# start of READING PASSAGE

The Chinese Belt and Road Initiative is a global development strategy 
adopted by the Chinese Government in 2013. It involves infrastructure 
development and investments in nearly 70 countries and international 
organizations in Asia, Europe, and in Africa.
  To date, according to Morgan Stanley's estimates, the Belt and Road 
Initiative has committed more than $200 billion with estimates that 
China may invest up to $1.3 trillion by 2027. Other estimates have the 
current number closer to $400 billion. Either number dwarfs the post-
World War II Marshall Plan, which, measured in today's dollars, would 
be $130 billion.
  However, unlike the Marshall Plan, Belt and Road Initiative financing 
can make underwriting assistance difficult or even unworkable for 
developing countries as the initiative has opaque financing terms. 
China simply doesn't report on this lending in any systematic way, and 
there is no evidence that China is adopting international transparency 
standards from the multilateral development banks or engages in best 
practices to prevent debt traps, corruption, or poor construction 
outcomes.
  China needs to be held accountable to ensure that it is not taking 
advantage of vulnerable economies in these countries. In my view, the 
World Bank and the IMF must know the terms and conditions of opaque 
Chinese lending, what those entail, when they are considering a 
sovereign loan to a country that goes to the World Bank or the IMF for 
assistance.
  On a trip to the Republic of Congo back in 2017, I witnessed this 
firsthand when I saw the burdens and impact of Chinese lending on that 
oil-based economy. Now, the Republic of Congo finds itself in the hands 
of the IMF in negotiating with them for a payments loan.
  This legislation will contribute to that overall accountability by 
seeking to secure greater transparency consistent with the principles 
of the Paris Club, a group of global creditors, including the United 
States, who find workable solutions for nations currently in debt.
  In theory, many of the underlying policies in this legislation should 
already be practiced; however, due to political insensitivities, 
inertia, and other concerns, that doesn't always happen. This 
legislation will underscore the United States' leadership and help 
develop a global multilateral effort to ensure more scrutiny for China.

# end of READING PASSAGE

**PROBLEMS TO WORK ON**:
**1)** According to the statement on the Belt and Road Initiative, what would the Marshall Plan be worth in today's dollars?
**2)** Put this sentence from the statement on the Belt and Road Initiative into Spanish: "Either number dwarfs the post-World War II Marshall Plan, which, measured in today's dollars, would be $130 billion."
**3)** Extend the statement on the Belt and Road Initiative by writing what comes after its final sentence.

# start of SUPPLIED RECORDS

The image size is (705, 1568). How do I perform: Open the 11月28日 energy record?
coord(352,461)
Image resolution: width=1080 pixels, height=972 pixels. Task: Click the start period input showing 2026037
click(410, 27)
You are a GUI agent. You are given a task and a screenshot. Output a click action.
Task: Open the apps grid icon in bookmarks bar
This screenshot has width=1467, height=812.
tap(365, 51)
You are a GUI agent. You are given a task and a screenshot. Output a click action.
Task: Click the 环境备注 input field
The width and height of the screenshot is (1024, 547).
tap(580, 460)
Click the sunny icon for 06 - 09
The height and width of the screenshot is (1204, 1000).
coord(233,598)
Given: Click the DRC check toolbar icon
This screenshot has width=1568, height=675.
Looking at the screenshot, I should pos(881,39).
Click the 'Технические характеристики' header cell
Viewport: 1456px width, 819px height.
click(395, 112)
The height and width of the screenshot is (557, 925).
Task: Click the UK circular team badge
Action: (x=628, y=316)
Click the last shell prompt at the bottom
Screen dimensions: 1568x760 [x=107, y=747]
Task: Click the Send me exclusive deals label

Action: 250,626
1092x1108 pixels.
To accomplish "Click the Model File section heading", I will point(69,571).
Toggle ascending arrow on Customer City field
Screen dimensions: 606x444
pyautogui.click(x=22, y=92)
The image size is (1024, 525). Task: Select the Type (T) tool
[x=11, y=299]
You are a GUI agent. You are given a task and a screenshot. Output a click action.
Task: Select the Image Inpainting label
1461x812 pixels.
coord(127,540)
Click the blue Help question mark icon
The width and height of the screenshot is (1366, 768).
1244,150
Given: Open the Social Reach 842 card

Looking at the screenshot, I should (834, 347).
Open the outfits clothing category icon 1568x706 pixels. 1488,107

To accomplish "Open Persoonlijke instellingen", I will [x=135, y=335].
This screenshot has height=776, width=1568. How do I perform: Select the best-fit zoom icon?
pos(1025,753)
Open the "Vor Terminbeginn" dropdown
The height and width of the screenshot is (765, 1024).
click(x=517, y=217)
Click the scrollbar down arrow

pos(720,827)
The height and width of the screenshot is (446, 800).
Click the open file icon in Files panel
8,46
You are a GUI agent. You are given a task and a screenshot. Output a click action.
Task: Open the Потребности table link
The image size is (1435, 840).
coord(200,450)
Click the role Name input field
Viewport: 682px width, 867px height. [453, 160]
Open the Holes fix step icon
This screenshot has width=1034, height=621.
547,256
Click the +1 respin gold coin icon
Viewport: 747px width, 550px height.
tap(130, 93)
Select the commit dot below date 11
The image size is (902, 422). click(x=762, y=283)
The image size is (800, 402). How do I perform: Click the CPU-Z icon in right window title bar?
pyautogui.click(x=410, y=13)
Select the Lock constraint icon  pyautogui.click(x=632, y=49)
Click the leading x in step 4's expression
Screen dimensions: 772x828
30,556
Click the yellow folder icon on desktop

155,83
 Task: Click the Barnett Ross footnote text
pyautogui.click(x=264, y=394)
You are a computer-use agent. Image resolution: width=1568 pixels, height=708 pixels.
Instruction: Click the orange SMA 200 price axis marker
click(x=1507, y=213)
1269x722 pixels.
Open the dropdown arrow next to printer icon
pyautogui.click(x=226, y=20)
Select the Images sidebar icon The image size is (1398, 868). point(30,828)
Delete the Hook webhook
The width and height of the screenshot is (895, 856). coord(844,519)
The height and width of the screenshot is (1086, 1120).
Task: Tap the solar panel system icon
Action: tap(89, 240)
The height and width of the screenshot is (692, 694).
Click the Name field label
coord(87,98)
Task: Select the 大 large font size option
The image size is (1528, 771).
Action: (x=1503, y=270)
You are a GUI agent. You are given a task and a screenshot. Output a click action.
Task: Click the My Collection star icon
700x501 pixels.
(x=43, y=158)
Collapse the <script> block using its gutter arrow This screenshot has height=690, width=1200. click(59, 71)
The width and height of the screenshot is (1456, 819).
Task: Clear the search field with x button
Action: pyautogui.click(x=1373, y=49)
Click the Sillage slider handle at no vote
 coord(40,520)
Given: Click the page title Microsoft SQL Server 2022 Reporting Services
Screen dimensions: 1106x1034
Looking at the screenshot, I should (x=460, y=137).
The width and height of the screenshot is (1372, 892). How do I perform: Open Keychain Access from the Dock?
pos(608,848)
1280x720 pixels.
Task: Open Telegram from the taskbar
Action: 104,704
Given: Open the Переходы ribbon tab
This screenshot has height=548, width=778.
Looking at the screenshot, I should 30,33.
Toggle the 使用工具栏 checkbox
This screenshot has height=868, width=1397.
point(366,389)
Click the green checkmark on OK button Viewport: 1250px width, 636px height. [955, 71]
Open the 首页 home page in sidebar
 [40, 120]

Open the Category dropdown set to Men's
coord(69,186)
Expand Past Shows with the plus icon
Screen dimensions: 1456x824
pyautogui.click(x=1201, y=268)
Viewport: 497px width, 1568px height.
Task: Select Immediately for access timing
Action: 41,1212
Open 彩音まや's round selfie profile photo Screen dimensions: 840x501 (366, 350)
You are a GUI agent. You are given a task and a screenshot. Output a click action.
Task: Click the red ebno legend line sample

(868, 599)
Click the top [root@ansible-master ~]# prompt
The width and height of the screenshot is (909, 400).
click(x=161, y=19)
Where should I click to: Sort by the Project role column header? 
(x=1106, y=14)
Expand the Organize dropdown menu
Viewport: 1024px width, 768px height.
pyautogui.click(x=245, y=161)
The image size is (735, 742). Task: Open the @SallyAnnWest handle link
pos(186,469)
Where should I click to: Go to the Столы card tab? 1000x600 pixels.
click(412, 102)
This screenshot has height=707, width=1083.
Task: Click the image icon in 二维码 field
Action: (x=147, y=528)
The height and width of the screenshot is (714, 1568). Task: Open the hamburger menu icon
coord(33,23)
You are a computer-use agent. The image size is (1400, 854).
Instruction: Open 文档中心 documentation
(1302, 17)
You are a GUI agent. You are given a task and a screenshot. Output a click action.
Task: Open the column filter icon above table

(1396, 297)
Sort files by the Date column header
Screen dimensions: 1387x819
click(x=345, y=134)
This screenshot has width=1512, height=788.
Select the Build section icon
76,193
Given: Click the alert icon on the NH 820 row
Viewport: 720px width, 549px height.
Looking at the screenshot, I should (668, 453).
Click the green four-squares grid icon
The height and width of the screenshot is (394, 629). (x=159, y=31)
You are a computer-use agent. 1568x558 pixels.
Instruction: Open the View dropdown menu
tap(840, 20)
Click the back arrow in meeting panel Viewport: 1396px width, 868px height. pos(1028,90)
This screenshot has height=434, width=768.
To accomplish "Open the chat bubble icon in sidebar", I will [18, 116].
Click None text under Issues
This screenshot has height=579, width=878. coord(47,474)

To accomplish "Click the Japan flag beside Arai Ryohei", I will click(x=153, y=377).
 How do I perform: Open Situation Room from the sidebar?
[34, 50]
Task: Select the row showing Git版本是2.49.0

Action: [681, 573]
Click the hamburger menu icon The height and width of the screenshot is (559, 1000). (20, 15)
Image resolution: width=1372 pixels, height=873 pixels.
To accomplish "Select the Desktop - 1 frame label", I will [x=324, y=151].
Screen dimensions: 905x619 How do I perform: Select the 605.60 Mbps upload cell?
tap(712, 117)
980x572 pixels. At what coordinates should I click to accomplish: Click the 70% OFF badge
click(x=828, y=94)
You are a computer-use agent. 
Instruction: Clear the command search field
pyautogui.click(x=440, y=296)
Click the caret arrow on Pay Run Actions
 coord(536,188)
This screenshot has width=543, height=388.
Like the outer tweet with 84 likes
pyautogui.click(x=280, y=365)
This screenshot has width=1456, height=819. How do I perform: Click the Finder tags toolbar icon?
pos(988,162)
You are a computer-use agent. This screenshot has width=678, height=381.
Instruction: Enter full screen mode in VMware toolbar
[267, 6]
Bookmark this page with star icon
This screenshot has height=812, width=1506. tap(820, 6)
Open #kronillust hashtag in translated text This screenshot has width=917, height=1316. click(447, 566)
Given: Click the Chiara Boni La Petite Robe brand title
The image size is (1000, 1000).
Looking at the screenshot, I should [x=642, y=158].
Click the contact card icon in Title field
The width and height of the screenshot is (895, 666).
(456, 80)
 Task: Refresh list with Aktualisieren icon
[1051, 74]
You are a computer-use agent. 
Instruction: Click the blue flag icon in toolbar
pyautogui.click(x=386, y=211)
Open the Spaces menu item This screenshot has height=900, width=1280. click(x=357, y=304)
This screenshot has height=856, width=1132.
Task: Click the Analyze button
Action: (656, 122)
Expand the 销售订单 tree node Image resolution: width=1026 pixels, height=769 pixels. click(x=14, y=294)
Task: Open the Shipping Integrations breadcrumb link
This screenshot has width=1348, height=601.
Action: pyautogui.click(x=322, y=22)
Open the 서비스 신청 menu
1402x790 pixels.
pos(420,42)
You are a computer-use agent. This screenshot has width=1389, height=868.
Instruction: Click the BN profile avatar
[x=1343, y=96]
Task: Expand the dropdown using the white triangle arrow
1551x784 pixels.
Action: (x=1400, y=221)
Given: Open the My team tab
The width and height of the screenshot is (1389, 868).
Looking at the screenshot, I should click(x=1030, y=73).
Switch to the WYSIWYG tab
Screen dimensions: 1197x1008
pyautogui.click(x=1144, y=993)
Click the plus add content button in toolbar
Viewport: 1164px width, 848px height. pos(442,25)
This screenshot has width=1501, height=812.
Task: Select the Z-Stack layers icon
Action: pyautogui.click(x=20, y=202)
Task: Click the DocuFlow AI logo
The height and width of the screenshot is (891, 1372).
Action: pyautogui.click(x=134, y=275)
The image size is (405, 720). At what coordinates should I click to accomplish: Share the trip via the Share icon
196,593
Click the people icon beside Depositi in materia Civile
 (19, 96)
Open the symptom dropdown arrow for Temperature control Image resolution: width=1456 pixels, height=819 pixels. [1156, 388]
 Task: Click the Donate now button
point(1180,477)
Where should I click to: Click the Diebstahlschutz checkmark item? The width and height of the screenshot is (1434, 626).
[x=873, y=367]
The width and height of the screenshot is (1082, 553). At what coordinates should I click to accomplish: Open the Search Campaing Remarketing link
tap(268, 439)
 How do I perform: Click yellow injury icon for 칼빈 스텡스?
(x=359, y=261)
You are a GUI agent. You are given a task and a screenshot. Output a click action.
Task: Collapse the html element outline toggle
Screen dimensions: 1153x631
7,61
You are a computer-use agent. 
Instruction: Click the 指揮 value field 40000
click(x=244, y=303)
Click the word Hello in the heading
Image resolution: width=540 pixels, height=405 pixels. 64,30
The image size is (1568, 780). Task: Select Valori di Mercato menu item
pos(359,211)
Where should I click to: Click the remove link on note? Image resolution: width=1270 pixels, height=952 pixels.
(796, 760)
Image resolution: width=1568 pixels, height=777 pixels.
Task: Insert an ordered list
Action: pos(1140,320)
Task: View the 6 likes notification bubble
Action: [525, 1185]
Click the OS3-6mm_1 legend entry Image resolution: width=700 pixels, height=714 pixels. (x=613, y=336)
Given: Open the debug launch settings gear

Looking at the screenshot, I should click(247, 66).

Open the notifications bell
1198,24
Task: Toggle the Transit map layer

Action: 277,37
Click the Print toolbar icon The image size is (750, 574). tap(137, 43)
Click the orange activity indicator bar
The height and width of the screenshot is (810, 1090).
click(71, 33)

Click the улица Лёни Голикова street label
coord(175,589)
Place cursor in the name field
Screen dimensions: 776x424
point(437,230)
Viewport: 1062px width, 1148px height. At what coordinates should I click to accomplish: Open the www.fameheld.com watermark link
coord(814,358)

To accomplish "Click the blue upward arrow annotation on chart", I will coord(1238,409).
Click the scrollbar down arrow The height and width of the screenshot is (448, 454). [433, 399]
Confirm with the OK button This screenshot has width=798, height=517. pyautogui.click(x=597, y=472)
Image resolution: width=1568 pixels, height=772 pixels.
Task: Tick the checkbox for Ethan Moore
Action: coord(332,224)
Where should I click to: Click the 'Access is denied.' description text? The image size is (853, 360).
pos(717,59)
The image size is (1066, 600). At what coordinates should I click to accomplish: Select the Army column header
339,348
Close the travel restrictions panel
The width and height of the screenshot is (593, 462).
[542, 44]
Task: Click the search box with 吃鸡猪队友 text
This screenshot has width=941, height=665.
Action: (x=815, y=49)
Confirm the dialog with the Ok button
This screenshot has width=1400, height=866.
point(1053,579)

# end of SUPPLIED RECORDS

**OUTPUTS BY TASK**:
**1)** $130 billion.

**2)** Cualquiera de las dos cifras empequeñece al Plan Marshall posterior a la Segunda Guerra Mundial, que, medido en dólares actuales, equivaldría a 130.000 millones de dólares.

**3)**
As China becomes a major creditor nation, it should be held to a high 
standard.
  Mr. Speaker, I reserve the balance of my time.
  Mr. SAN NICOLAS. Mr. Speaker, I am prepared to close. I reserve the 
balance of my time.
  Mr. HILL of Arkansas. Mr. Speaker, I yield myself the balance of my 
time.
  In conclusion, I would say that this is the way to build a 
partnership between the multilateral countries of the world that 
support the World Bank and the IMF and have China have more scrutiny on 
their opaque terms and conditions, which in turn should allow better 
outcomes for our developing nations around the world, less chance of 
falling into a debt trap.
  Mr. Speaker, I urge my colleagues to support this legislation. I 
thank my friend from Missouri for his assistance and my friend from 
Guam for managing the bill. I yield back the balance of my time.
  Mr. SAN NICOLAS. Mr. Speaker, I yield myself the balance of my time.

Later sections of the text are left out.